Should I have told him that?  Should I have mentioned this?  Maybe I talked about that too soon?   Do you think this bothers him and he’s just not saying anything? 

No matter what else he said to make me relax, I never did.  I worried about where things were going, I overanalyzed everything - more so then I already do.   It became so intense for me that I could barely handle it.   Enough so that I had a couple of friends say, “David, you really need to back away from this or this is going to be very messy.”

And messy it was, I probably now have even more trust issues. I still can’t stop thinking about him eight months later, even though I’ve tried everything.  I flip flop from hating him to being understanding about what happened, and wishing nothing but the best for him. 

Everything happens for a reason though right? 

Well I learned that even though a guy says all the right things, that maybe it’s a good idea to not be a complete open book.  Let him read and savour the book, so he can really appreciate it.  

I learned a lot more from him too, he helped give me a different perspective on money and getting your education, things I’m going to put into practice.  Taught me that I don’t have to indulge in all of the things I enjoy to find happiness, that I really should stop living beyond my means.

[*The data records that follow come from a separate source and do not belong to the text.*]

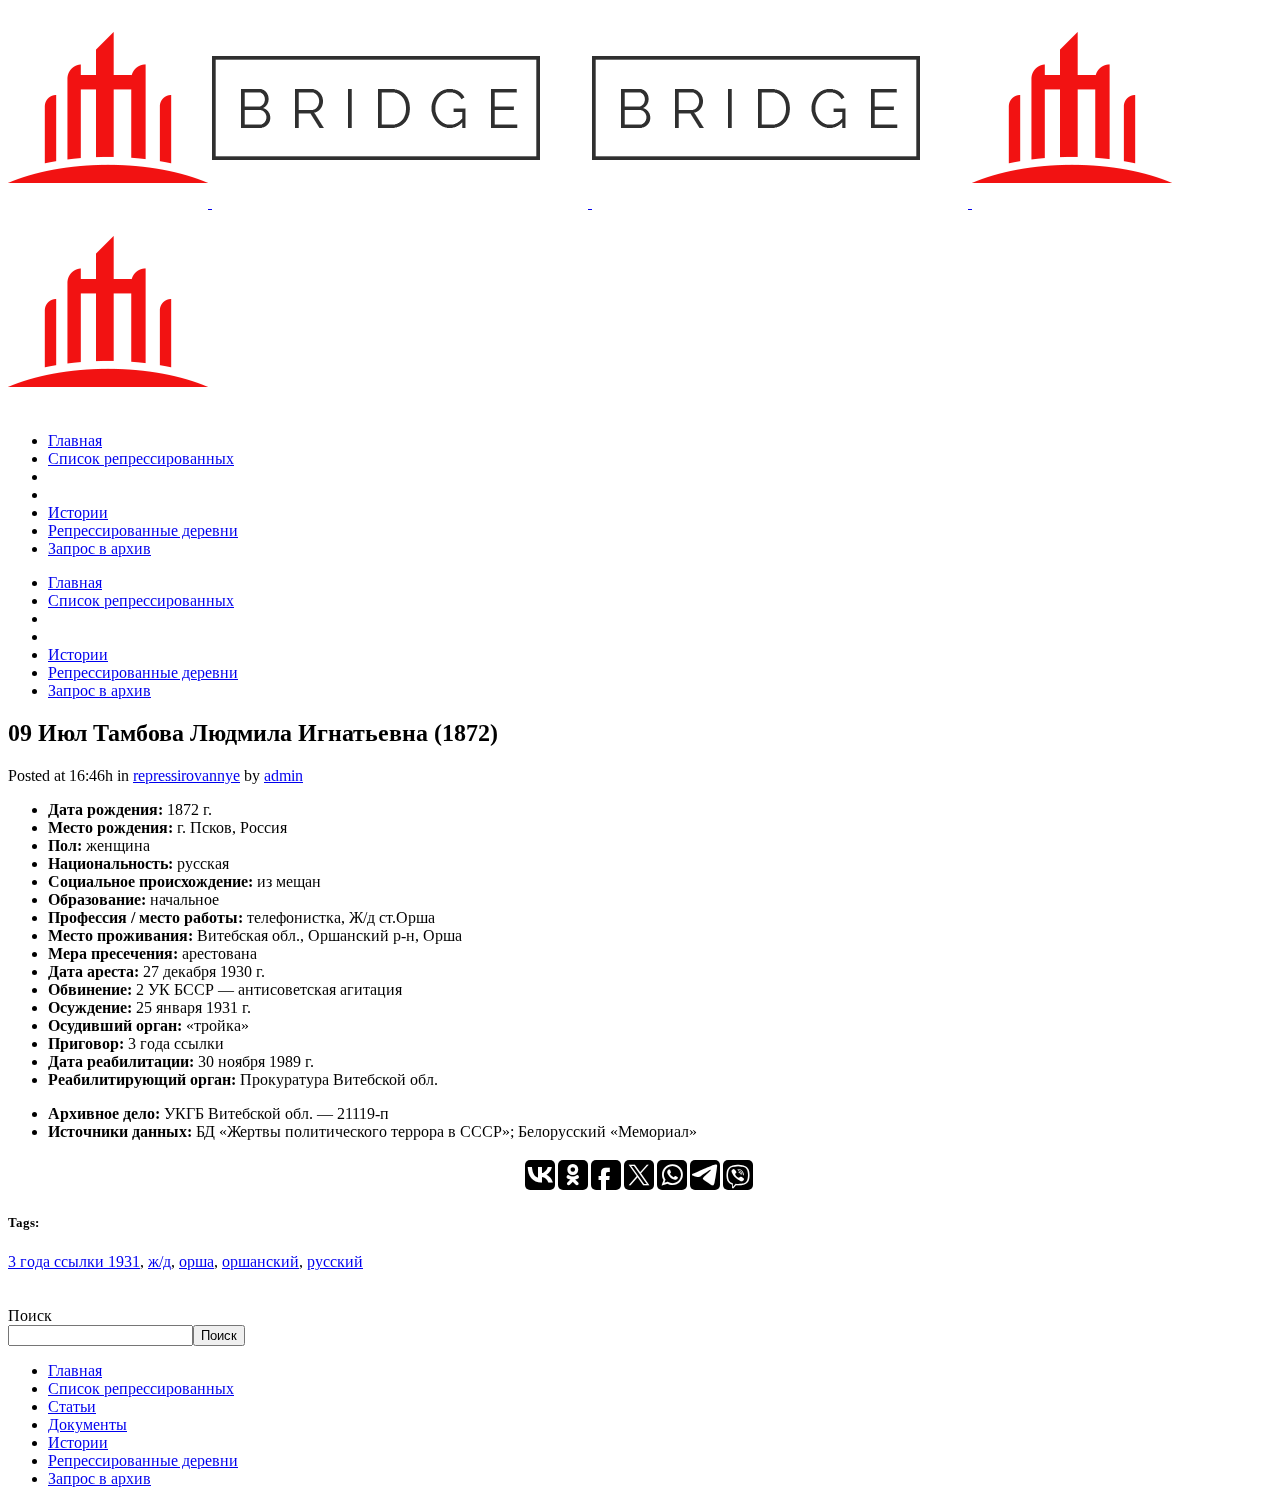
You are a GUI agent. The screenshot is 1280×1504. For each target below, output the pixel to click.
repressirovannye (186, 775)
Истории (78, 1442)
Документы (87, 1424)
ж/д (159, 1261)
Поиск (30, 1315)
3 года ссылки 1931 (74, 1261)
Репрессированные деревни (143, 1460)
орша (196, 1261)
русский (335, 1261)
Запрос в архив (99, 1478)
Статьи (72, 1406)
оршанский (260, 1261)
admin (283, 775)
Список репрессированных (141, 1388)
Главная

Because of the entire mess of it, and how it left me, I started seeking treatment.  I’ve been on an antidepressant now that’s really helped, and I go for my psychotherapy consult in March.  It’s about time that I did this.

So one day, I really hope that I can become friends with him, and I hope that I’ll be able to talk with him and work things out in the near future with him in an honest dialogue, but I need to stop holding my breath for that to happen.  Easier said then done, that’s for sure.   I also know, that being friends with him right now is absolutely impossible for me, I’m not naïve, I have a lot more healing to do and I’m still too messed up about him to jump in that train wreck waiting to happen. 

So although this started as a ‘be careful how you let your walls down’ post, I think this is actually more about being honest with yourself.  Listen to the cues your body is giving you, if you’re feeling anxious every time he’s around or you talk about him, maybe you should step back a little.    I know it’s a fine line, I mean we should all get butterflies when we talk to the people we love, but it shouldn’t be to the point where it stresses you out. 

Also, you need to take care of yourself.  Get treatment.  That may or may not include medication, everyone is different.  Everyone’s treatment plan should be different too. 

I learned this the hard way so maybe you don’t have too.